Faulty elections to hamper democracy: TIB

Staff Correspondent | Published: 14:04, Jan 15,2019 | Updated: 00:23, Jan 16,2019

 
 

Speakers at a press conference on 11th parliamentary elections organised by Transparency International Bangladesh at its office in the capital on Tuesday. -- Saurov Laskar

Transparency International Bangladesh on Tuesday described the December 30 general election as partially participated, non-competitive, questionable and faulty.
At a press conference on 11th parliamentary elections at its office in Dhaka, TIB executive director Iftekharuzzaman said that the faulty election would hamper the democracy.
He said that all candidates were not allowed to conduct electioneering freely while voters faced obstacle in casting vote.
The Election Commission failed to act neutrally and the role of a section of a polling officers and law enforcers were biased, said Iftekharuzzaman.
He said that the election result was extraordinary and the commission’s role was controversial during the elections.
At the press conference, TIB released its study findings in 50 of the 300 constituencies.
According to the findings, irregularities including stuffing of ballot boxes, violation of electoral code of conduct and violence took place in 47 of the 50 constituencies it monitored.
TIB senior programme manager (research and policy) Shahjada M Akram read out the findings.
He said that incidents of irregularities included playing a silent role by law enforcers and administration officers, ballot box stuffing, fake voting and capture of polling stations.
Ballots were stamped in the night before the elections in at least one or more polling stations in 33 while polling booths were captured and ballot boxes were stuffed in 30 of the 50 constituencies, the study revealed.
Iftekharuzzaman said that the chief election commissioner failed to overcome form conflict of interest as he did not give any explanation over candidacy of his close relative.
TIB trustee Sultana Kamal said that the government and the commission should check the irregularities in forthcoming elections to upazila parishads.
She said that such irregularities created scepticism about the polls among the citizen’s mind which was not acceptable for democracy.
The TIB study also observed that foreign and local election observers faced obstacle to monitoring the elections.
‘Some election monitoring organisations were not allowed to observe the polls for their alleged political link while some organisations linked to the ruling party were allowed,’ the study stated.
It also accused the government of failure to convince European Union to monitor the elections.
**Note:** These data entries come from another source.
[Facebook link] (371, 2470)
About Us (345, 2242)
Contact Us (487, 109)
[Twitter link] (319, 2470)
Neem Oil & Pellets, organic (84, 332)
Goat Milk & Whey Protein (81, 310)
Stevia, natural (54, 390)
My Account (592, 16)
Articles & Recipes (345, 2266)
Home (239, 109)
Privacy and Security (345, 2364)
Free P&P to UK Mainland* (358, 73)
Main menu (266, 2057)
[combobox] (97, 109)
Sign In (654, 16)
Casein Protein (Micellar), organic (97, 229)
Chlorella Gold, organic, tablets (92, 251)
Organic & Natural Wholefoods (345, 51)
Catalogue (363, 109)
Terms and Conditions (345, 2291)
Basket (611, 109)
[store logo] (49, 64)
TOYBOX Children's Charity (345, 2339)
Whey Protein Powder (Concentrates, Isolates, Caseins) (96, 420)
It said that the contestants in the 50 seats spent money at least three times higher than the ceiling of Tk 25 lakh.
It said that ruling Awami League candidates spent on an average Tk 1.33 crore, five times higher than the ceiling set by the commission.
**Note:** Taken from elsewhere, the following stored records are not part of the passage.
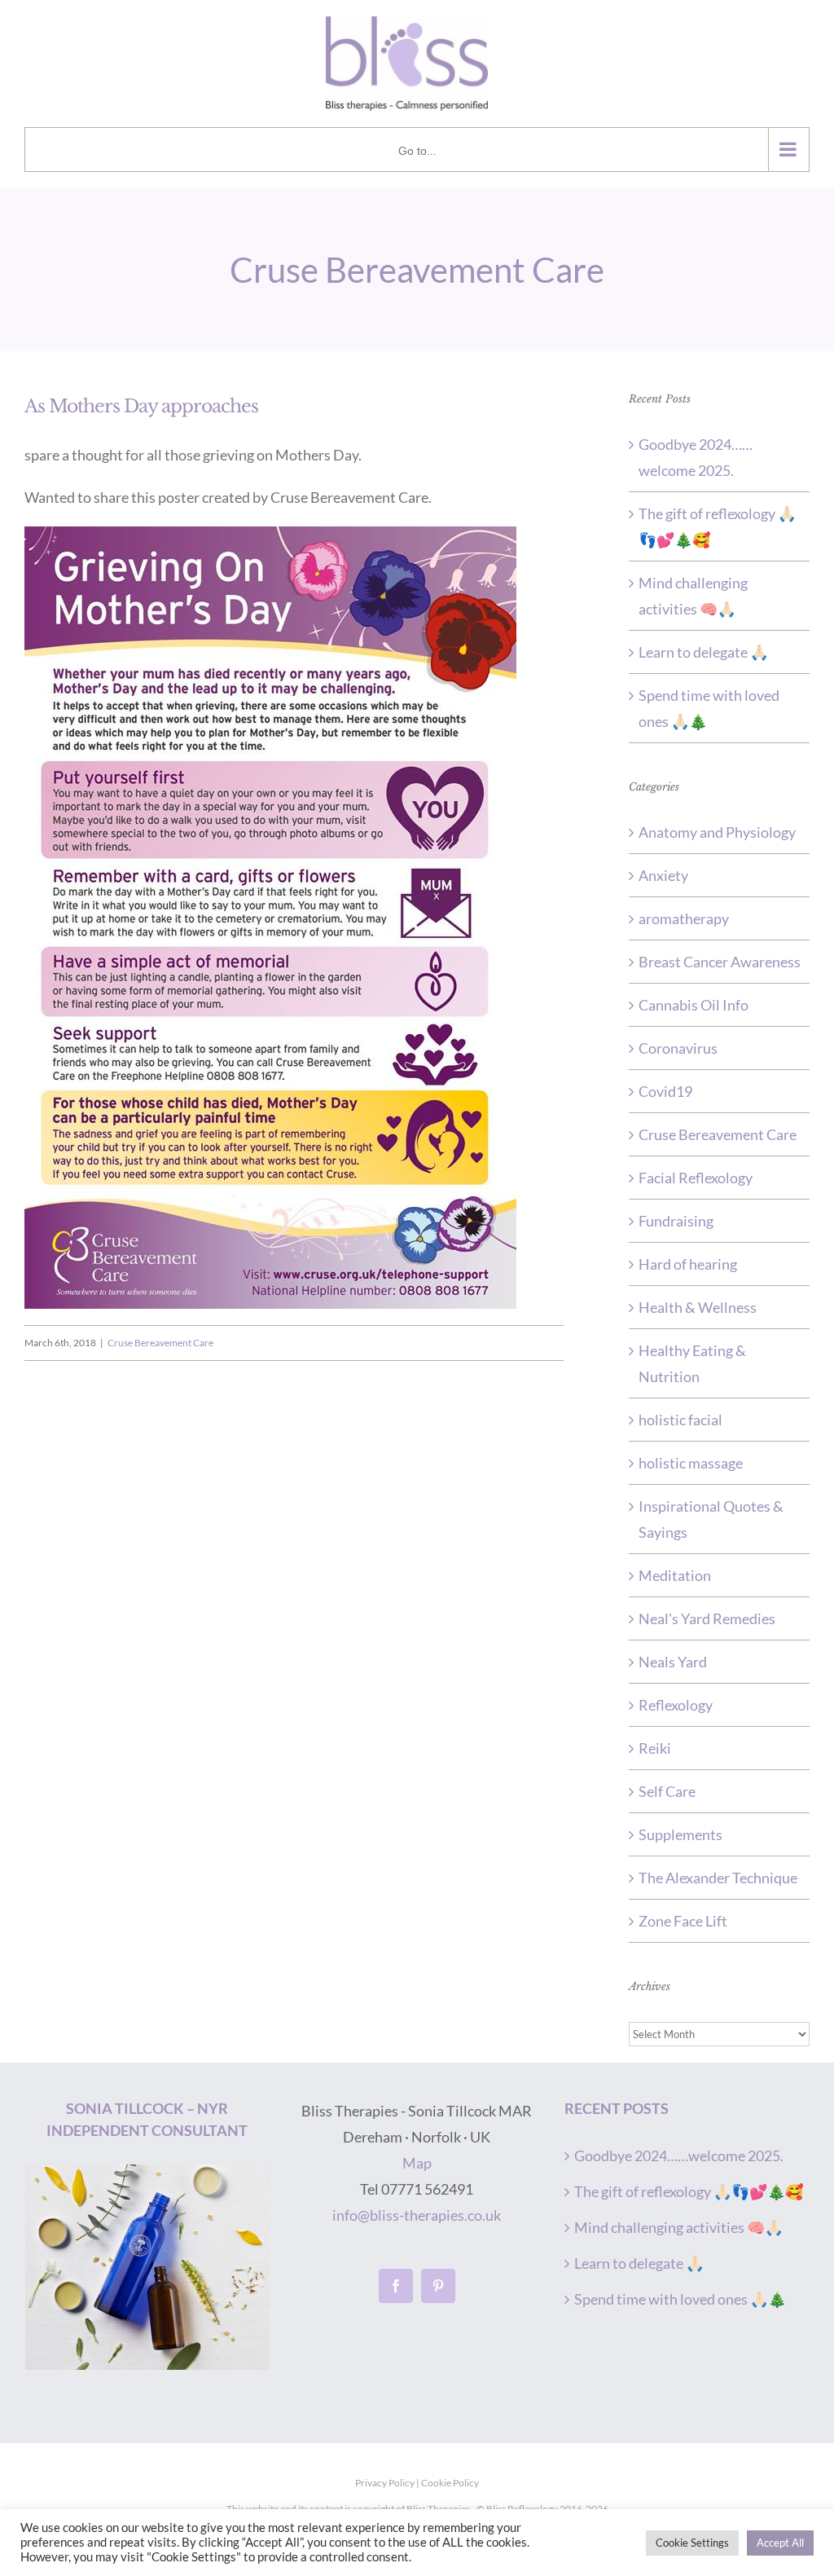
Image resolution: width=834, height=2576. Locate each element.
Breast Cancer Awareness (720, 962)
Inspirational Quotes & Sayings (711, 1519)
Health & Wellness (698, 1307)
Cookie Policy (450, 2483)
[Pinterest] (438, 2286)
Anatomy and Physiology (717, 832)
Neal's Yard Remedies (707, 1618)
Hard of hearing (688, 1264)
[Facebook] (396, 2286)
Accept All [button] (780, 2542)
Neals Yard (673, 1662)
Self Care (667, 1791)
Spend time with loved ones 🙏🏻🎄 (680, 2299)
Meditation (675, 1575)
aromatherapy (684, 918)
In the 50 constituencies, TIB found invisible role of the administration and law enforcers in 42 constituencies, incidents of fake voting in 41 constituencies, ballots stamping in the night before the polls in 33 constituencies and capture of polling stations at 30 constituencies.
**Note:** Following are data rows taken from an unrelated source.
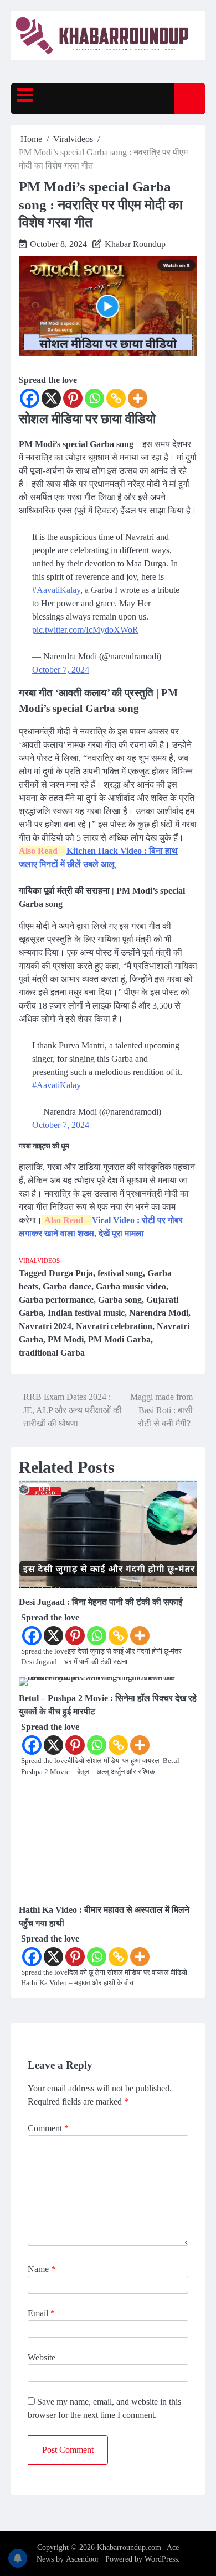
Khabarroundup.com (129, 2547)
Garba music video (131, 1286)
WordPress (161, 2559)
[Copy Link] (116, 398)
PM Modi (66, 1339)
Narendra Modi (158, 1313)
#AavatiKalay (56, 590)
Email (41, 2313)
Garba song (120, 1299)
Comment (48, 2128)
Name (41, 2269)
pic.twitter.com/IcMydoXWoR (85, 629)
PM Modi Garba (119, 1339)
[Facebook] (29, 398)
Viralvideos (39, 1260)
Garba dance (67, 1286)
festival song (120, 1273)
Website (41, 2357)
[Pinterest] (73, 398)
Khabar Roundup (135, 244)
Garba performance (56, 1299)
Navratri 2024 (45, 1326)
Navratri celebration (114, 1326)
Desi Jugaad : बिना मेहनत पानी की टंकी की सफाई (100, 1602)
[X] (51, 398)
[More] (137, 398)
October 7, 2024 (60, 669)
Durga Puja (71, 1273)
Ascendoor (82, 2559)
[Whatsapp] (94, 398)
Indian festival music (86, 1313)
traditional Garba (52, 1352)
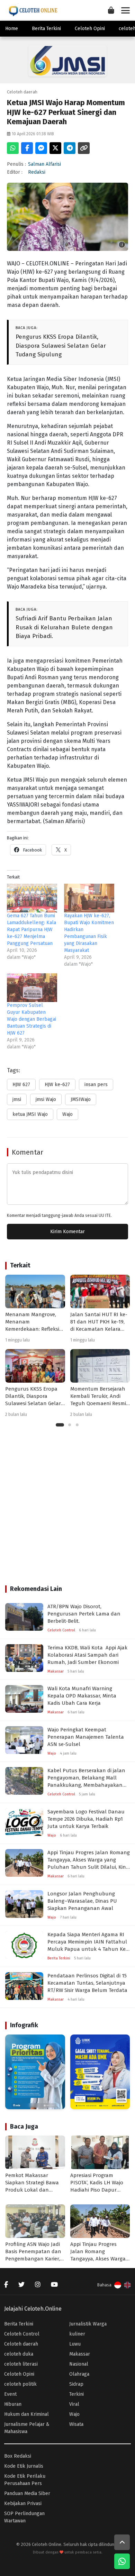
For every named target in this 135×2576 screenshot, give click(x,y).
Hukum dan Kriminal (26, 2414)
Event (10, 2394)
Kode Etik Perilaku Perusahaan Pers (24, 2479)
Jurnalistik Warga (88, 2324)
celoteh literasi (21, 2364)
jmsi (16, 1099)
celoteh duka (18, 2354)
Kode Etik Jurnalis (23, 2466)
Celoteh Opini (90, 28)
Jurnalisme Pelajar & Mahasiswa (27, 2427)
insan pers (96, 1084)
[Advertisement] (67, 1511)
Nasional (78, 2364)
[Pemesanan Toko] (111, 10)
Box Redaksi (17, 2456)
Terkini (76, 2394)
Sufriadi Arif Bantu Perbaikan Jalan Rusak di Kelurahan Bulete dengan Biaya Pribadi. (64, 627)
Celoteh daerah (21, 2344)
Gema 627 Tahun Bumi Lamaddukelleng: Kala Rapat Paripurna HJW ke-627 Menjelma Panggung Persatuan (31, 929)
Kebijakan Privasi (23, 2503)
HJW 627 (21, 1084)
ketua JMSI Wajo (30, 1114)
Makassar (79, 2354)
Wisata (76, 2424)
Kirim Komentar (67, 1232)
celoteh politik (20, 2384)
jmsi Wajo (46, 1099)
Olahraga (79, 2374)
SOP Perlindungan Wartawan (24, 2517)
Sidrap (76, 2384)
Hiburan (12, 2404)
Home (11, 28)
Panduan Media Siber (27, 2493)
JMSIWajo (81, 1099)
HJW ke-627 (57, 1084)
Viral (74, 2404)
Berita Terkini (46, 28)
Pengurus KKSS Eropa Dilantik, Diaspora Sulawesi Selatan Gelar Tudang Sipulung (61, 345)
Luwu (75, 2344)
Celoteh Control (21, 2334)
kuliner (77, 2334)
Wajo (67, 1114)
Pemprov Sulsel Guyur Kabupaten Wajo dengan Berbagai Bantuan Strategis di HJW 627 (31, 1019)
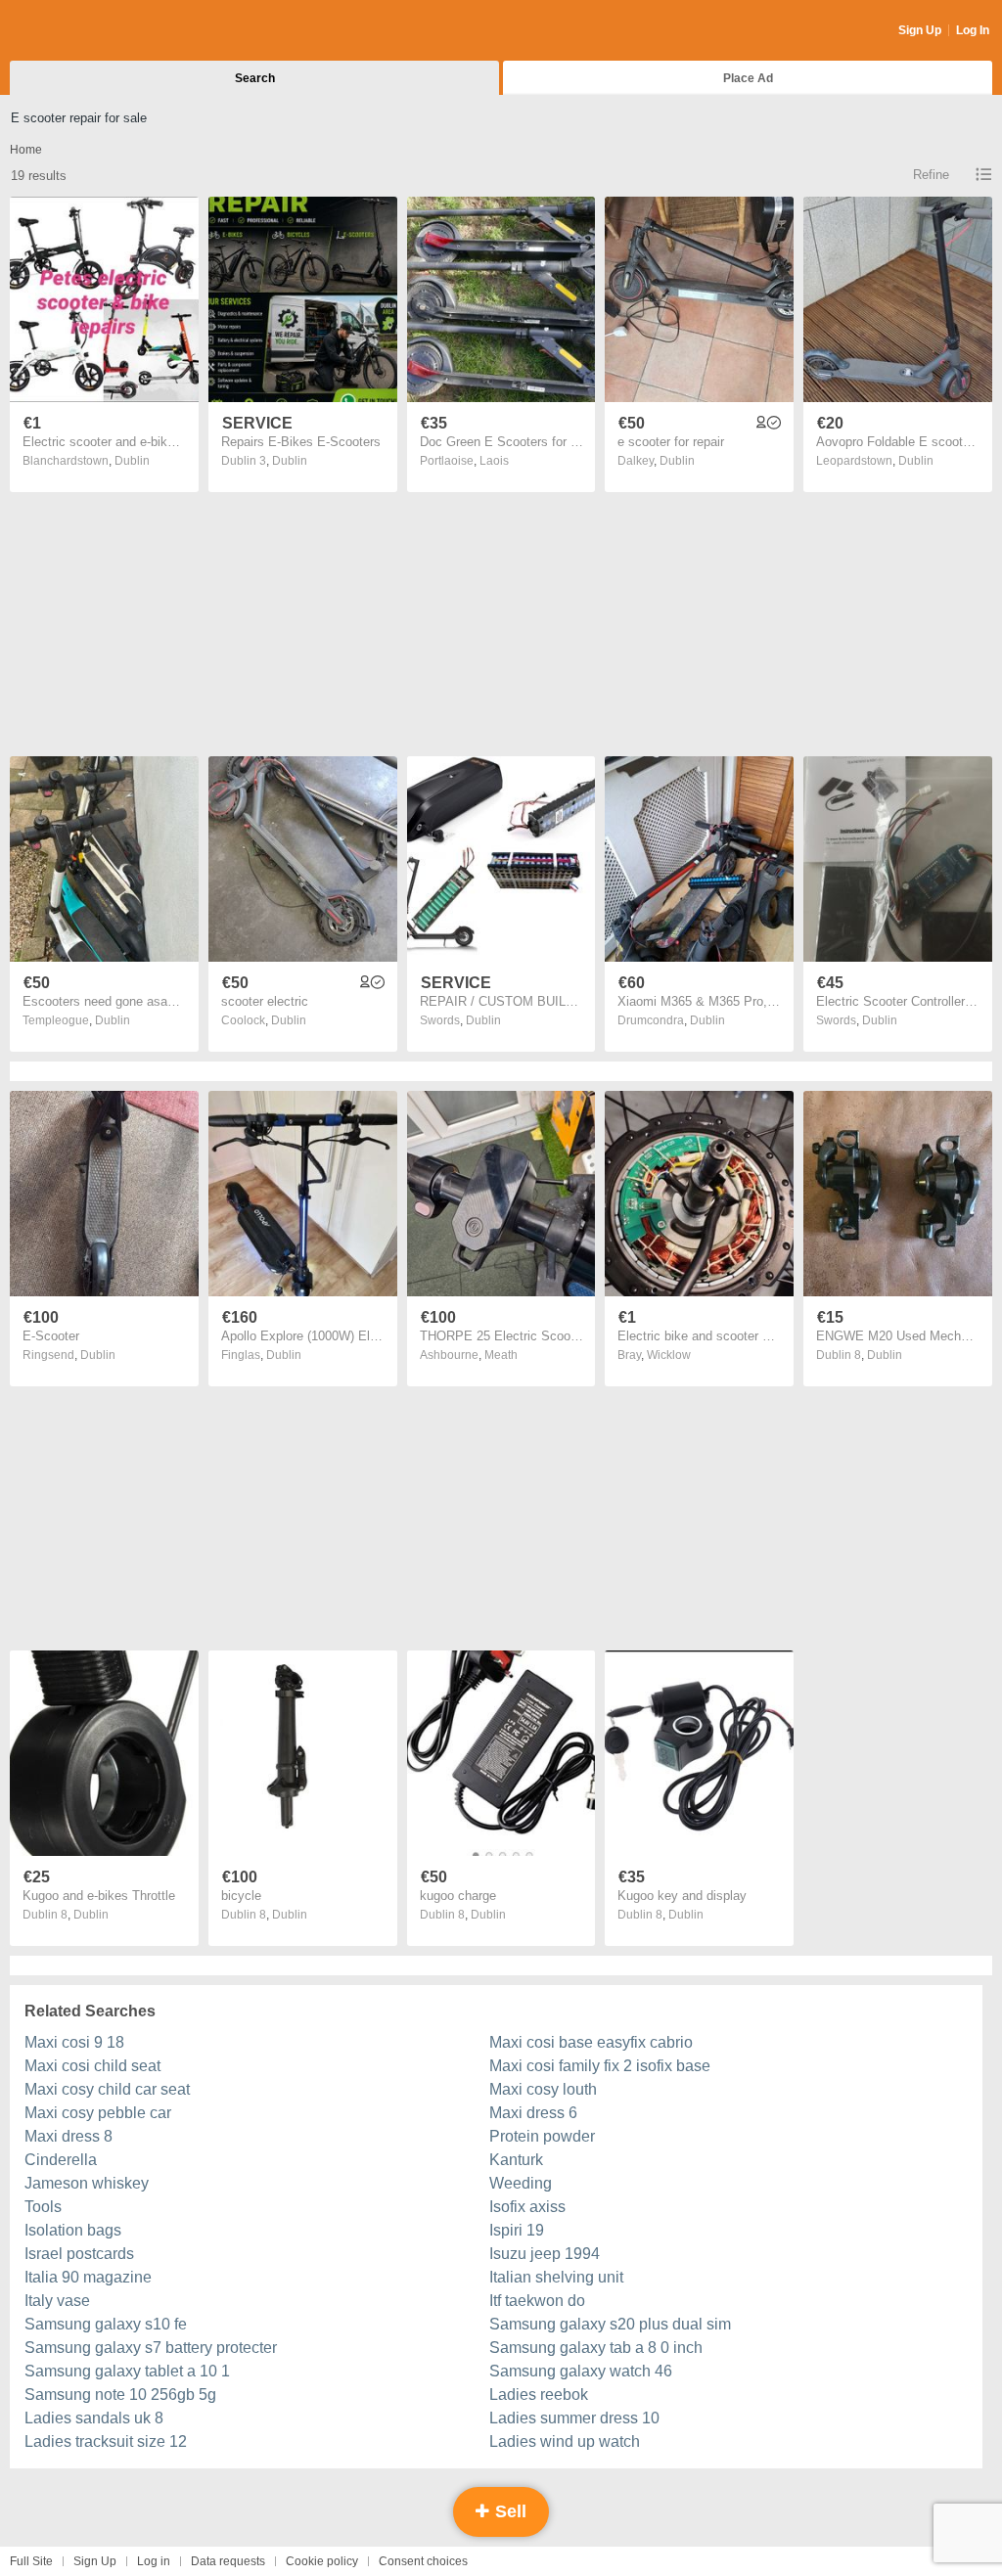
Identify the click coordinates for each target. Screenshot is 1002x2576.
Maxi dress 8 (68, 2136)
It found that polling agents and voters were intimidated in 26 constituencies, voters were forced to cast votes for a particular symbol in 22 constituencies, voters were asked to leave polling stations in 21 constituencies, ballot boxes were found full in 20 constituencies and opposition activists were tortured in 11 constituencies.
The TIB recommended judicial inquiry into the incidents and enactment of a law on appointment of the chief and other election commissioners.
About the TIB findings, election commissioner M Rafiqul Islam told New Age that the findings were imaginary and not acceptable.
He said that the findings were too early as research was a time consuming matter.